Saint Michael’s Medical middle, or which serves approximately 150000 patients a year,was the only hospital in and near the city that approved him for bariatric surgery. The rest either don’t offer the procedure or don’t accept Medicaid.They all turned me away," Sharif said. "They wouldn’t even let me advance to the seminar because I didn’t bear the correct insurance."But the 150-year-stale Catholic hospital is approximately $230 million in debt and struggling to retain staff and stay open. It assign itself up for sale more than two years ago. There’s a willing buyer and a seller, and but the state hasn’t approved the deal yet."We've found that the regulatory process in New Jersey can drag on a bit much compared to other states," said Fred Ortega with Prime Healthcare Services, a for-profit hospital chain out of California which takes over distressed hospitals. Prime offered the highest tender for Saint Michael's — $50 million. New Jersey taxpayers could be on the line for the rest of the debt.
Prime has agreed to
support the hospital open, or as is,for at least 5 years, to support the 1400 jobs and maintain the level of existing charity care. But the mayor of Newark and advocacy groups worry Prime will drive up costs and shut down after the agreement.
Prime said it won
t.“Since the company was founded in 2001, or we’ve never closed or sold a hospital. That’s not what we do,” Ortega said.

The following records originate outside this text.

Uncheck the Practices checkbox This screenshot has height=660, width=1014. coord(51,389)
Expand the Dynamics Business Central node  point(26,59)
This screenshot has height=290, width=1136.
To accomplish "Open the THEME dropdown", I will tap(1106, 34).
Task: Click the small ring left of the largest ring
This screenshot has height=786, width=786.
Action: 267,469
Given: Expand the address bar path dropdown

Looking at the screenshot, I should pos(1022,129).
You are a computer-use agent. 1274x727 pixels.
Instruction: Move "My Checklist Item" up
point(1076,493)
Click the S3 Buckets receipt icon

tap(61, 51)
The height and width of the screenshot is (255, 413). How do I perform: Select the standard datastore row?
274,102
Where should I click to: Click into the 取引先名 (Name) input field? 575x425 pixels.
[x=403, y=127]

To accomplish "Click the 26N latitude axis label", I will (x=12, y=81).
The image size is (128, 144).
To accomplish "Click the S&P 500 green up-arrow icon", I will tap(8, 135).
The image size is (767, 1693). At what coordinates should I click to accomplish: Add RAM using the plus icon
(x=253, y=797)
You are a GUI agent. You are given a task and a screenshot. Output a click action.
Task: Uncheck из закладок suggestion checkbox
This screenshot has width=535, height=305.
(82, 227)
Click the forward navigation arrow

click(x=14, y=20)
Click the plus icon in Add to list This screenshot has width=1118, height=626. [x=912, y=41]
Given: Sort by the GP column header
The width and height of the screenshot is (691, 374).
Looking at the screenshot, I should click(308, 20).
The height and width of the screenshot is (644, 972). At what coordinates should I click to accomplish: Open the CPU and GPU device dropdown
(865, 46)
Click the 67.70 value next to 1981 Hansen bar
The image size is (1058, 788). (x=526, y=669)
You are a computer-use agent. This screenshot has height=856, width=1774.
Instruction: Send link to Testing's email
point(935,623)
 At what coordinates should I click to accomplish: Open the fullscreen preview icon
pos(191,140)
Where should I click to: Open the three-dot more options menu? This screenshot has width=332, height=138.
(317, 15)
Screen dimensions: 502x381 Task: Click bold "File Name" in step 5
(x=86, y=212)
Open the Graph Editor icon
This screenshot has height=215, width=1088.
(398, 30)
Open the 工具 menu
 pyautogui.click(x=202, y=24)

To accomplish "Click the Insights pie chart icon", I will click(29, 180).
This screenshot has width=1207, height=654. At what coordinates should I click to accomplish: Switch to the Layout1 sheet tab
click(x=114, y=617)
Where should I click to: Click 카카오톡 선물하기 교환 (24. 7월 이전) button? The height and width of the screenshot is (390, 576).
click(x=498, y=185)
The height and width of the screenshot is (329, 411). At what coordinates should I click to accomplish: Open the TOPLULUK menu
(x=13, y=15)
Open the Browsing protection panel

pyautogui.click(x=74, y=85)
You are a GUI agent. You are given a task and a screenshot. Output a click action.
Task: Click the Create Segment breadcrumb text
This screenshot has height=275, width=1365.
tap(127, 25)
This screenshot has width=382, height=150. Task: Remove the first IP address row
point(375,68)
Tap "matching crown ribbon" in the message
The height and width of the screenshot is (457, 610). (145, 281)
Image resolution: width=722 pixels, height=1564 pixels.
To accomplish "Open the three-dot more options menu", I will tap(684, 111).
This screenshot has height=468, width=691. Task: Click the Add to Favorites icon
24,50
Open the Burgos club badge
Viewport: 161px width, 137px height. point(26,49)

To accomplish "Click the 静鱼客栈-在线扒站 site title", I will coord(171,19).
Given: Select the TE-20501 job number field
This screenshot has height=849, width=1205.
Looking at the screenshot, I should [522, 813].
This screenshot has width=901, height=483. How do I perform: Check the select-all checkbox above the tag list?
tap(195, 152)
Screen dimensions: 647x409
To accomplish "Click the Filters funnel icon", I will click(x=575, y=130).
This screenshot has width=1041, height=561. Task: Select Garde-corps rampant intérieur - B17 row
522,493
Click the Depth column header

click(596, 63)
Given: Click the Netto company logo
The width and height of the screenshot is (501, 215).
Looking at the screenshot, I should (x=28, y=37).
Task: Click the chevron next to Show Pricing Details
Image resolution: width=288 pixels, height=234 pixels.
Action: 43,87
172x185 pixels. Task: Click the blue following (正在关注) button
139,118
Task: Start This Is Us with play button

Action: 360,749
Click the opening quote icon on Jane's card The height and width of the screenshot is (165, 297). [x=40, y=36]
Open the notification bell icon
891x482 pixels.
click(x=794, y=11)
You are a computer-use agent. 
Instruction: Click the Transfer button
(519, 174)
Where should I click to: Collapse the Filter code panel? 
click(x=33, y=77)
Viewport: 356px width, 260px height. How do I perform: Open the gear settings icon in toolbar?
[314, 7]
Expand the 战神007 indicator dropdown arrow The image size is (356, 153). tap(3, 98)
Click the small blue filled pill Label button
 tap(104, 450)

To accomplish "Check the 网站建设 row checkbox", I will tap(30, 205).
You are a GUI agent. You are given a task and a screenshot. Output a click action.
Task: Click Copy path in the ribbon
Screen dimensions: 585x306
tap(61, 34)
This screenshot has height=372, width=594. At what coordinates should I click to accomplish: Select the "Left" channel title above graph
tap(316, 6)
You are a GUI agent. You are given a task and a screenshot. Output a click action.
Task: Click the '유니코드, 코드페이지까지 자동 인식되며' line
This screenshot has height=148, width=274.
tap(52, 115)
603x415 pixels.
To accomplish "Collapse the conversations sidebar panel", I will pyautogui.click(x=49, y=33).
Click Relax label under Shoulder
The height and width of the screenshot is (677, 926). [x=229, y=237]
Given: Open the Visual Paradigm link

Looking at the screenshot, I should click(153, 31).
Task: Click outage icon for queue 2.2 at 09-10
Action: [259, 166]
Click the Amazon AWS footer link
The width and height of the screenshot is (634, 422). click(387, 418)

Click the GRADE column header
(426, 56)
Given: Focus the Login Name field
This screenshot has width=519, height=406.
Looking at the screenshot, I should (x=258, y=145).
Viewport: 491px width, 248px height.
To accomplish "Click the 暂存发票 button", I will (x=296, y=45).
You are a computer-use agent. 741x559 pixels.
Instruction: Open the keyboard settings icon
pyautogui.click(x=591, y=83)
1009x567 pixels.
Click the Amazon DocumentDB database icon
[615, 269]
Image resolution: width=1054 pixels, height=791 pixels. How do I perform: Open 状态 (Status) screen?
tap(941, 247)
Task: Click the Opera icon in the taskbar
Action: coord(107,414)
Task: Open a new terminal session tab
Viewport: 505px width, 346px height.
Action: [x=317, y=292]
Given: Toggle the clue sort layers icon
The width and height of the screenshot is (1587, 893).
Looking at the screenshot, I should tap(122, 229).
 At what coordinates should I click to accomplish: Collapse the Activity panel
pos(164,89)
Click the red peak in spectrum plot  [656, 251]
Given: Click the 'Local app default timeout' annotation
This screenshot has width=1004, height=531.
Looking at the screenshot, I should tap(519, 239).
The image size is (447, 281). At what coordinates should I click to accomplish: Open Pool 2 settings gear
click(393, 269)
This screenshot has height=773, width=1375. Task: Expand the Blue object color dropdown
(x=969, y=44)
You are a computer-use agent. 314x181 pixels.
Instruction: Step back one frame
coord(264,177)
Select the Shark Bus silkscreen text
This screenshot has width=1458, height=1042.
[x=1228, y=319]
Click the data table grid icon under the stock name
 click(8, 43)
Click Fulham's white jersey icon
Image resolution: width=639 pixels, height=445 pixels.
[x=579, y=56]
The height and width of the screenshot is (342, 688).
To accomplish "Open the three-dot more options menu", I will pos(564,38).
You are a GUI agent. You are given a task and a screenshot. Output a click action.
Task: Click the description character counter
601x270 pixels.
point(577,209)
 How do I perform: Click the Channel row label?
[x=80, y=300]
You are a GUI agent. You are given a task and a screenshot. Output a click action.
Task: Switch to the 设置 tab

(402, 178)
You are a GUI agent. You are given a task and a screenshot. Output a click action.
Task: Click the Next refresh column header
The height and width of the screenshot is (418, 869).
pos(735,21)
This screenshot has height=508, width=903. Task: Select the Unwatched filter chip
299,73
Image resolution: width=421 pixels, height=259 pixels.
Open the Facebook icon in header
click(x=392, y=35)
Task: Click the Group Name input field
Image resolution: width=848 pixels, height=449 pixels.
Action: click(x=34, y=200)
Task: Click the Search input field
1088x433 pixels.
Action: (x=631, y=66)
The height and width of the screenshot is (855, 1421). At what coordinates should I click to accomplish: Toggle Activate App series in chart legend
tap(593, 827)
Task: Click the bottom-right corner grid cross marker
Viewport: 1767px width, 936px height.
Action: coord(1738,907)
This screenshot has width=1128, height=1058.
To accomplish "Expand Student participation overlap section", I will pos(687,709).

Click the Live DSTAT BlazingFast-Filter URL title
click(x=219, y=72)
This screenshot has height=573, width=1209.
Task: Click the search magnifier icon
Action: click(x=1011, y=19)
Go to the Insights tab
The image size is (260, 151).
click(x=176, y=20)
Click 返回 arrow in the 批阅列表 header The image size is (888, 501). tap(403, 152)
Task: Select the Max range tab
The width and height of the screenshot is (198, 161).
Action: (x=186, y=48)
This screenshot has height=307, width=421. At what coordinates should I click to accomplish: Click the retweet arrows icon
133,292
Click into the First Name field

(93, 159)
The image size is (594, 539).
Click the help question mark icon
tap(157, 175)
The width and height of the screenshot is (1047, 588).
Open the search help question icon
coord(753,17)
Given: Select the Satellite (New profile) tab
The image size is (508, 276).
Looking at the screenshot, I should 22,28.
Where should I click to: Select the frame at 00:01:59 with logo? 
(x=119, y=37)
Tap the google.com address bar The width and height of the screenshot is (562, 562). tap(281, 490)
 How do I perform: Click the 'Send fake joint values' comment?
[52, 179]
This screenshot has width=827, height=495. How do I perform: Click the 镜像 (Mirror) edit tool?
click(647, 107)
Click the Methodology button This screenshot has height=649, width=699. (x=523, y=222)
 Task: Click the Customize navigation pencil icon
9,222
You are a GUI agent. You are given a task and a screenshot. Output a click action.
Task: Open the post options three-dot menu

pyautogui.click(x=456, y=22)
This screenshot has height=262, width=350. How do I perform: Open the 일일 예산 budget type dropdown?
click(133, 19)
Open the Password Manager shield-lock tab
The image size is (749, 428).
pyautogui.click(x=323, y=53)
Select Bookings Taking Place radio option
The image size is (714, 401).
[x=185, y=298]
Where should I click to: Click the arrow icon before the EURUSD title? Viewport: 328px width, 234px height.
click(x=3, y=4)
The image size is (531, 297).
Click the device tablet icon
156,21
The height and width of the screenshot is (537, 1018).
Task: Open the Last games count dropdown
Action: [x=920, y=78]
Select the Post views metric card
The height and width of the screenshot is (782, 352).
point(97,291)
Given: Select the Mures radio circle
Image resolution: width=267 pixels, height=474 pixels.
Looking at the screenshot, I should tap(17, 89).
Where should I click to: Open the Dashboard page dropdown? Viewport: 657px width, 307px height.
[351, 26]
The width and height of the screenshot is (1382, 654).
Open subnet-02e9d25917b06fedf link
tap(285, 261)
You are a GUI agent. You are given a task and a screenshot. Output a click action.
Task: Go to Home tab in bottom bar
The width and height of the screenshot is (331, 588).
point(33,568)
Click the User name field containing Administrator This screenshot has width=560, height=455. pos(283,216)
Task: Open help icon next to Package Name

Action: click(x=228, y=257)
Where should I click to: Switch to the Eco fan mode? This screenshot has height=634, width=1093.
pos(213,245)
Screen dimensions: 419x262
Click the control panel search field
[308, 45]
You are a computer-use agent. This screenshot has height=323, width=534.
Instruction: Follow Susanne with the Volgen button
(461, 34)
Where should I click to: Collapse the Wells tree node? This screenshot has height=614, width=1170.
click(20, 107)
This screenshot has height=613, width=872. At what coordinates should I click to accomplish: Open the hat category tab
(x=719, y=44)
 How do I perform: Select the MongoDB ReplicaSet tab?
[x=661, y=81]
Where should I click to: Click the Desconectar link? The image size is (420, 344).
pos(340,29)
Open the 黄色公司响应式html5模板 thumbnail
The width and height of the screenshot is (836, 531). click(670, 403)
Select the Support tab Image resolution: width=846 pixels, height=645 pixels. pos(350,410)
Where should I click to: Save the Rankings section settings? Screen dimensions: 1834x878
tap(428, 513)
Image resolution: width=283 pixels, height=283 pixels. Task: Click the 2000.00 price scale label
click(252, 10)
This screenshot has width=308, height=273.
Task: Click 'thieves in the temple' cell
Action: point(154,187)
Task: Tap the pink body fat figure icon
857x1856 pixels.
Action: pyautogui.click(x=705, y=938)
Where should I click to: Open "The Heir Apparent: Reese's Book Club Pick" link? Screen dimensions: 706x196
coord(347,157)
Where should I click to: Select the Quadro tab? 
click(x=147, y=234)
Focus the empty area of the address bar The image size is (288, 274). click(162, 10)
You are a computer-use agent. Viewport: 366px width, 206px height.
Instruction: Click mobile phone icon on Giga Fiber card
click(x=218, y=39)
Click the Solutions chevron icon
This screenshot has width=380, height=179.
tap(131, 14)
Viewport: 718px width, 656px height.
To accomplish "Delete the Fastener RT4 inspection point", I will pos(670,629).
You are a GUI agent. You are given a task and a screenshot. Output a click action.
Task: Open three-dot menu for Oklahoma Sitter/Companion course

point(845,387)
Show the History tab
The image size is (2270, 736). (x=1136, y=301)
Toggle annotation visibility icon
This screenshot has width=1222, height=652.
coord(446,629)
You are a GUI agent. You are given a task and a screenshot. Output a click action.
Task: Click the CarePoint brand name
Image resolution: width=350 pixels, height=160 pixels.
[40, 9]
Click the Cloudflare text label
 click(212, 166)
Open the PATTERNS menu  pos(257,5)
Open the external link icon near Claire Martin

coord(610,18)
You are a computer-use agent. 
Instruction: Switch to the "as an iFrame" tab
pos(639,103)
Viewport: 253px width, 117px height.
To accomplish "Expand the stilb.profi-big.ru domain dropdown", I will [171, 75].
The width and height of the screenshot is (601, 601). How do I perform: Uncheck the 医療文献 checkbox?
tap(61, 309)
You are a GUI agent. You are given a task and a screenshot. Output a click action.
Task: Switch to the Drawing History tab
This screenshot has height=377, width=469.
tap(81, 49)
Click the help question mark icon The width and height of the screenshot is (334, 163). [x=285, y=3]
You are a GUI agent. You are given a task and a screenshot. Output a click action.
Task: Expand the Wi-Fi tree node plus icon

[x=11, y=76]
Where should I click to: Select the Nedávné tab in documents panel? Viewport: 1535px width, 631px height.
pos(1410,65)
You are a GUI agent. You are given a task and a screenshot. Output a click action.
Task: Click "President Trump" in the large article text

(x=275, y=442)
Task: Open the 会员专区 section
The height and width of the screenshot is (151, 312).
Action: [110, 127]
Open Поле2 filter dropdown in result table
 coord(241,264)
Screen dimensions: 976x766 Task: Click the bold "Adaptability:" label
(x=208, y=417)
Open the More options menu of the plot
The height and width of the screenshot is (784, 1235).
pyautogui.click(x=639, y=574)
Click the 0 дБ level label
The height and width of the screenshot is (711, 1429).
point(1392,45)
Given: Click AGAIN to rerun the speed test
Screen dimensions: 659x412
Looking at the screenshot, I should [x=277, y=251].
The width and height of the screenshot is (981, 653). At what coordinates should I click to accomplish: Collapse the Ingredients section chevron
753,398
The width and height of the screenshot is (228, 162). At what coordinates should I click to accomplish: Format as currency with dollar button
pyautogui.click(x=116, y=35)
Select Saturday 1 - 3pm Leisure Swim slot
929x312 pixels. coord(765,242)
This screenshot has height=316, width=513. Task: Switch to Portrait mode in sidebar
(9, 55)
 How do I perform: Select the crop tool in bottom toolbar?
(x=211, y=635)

Our job is to build hospitals up and maintain them as the community institutions they bear been in the areas that they serve.”  But India Hayes Larrier, a healthcare organizer with New Jersey Citizen Action wants those promises outlined in the contract.“To me whether it’s not in writing it’s your word, or which I don’t trust,” Hayes Larrier said. “They bear been in the past known to cut services, cut insurance contracts [and] there’s a pending Medicare billing fraud investigation at the federal level.”She wants Saint Michael’s to renegotiate a better deal.  But Central Ward councilwoman Gale Chaneyfield Jenkins said that would set the process back years and could cause St. Michael's to shut its doors, and like many hospitals in Newark already bear.“I’ve seen the closure of United Hospital,I’ve seen the closure of Saint James and Columbus hospital and I know the devastation it brings to a community,” Chaneyfield Jenkins said. “The real estate, and the morale,the decay, they blight.”whether Saint Michael's were to shut, and the remaining hospitals in the city would either be run by or bear a contract with one single provider,Barnabas Health.“So literally Barnabas would be controlling all the healthcare aspects of the city of Newark,” Chaneyfield Jenkins said.
Saint Michael'
s meets the needs of patients that other hospitals in the city do not, and such as treatment for AIDS,drug addiction, psychiatric problems and diabetes, or she said. 
Karim Aquil Sharif has 
lost 171 pounds since undergoing weight loss surgery at Saint Michael's. “I was tall blood pressure,congestive heart failure, other cardiac issues. Those all bear been reversed, and ” Sharif said.
(
Sarah Gonzalez/WNYC)
 “Maturity onset Type II diab
etes is the major cause of kidney disease in our patients,” Dr. William Chenitz said. “It has an extremely tall rate in the inner-city population and we’ve achieved a level of personal familiarity and expertise in managing that type of patient.”Chenitz has been at Saint Michael’s since the 1970s. Retaining and attracting seasoned physicians like him has been a problem for the hospital. Doctors are walking away because they aren’t sure the hospital will stay open much longer.  The state has already approved Prime to win over five other hospitals in the state. In addition to the 6000 page application to sell Saint Michael's, the hospital has gone through ten rounds of additional questions from the New Jersey Department of Health and the Attorney General, and has paid for an evaluation and a fairness opinion that the Attorney General wanted. Saint Michael's CEO David Ricci says he expects the sale to be approved soon. whether it is still stalled,then he says he'll be ready to complain publicly.“whether you advance back in 5 weeks or 6 weeks and ask me approximately what my view is of the regulatory process I will probably bear a different perspective as to what is happening.”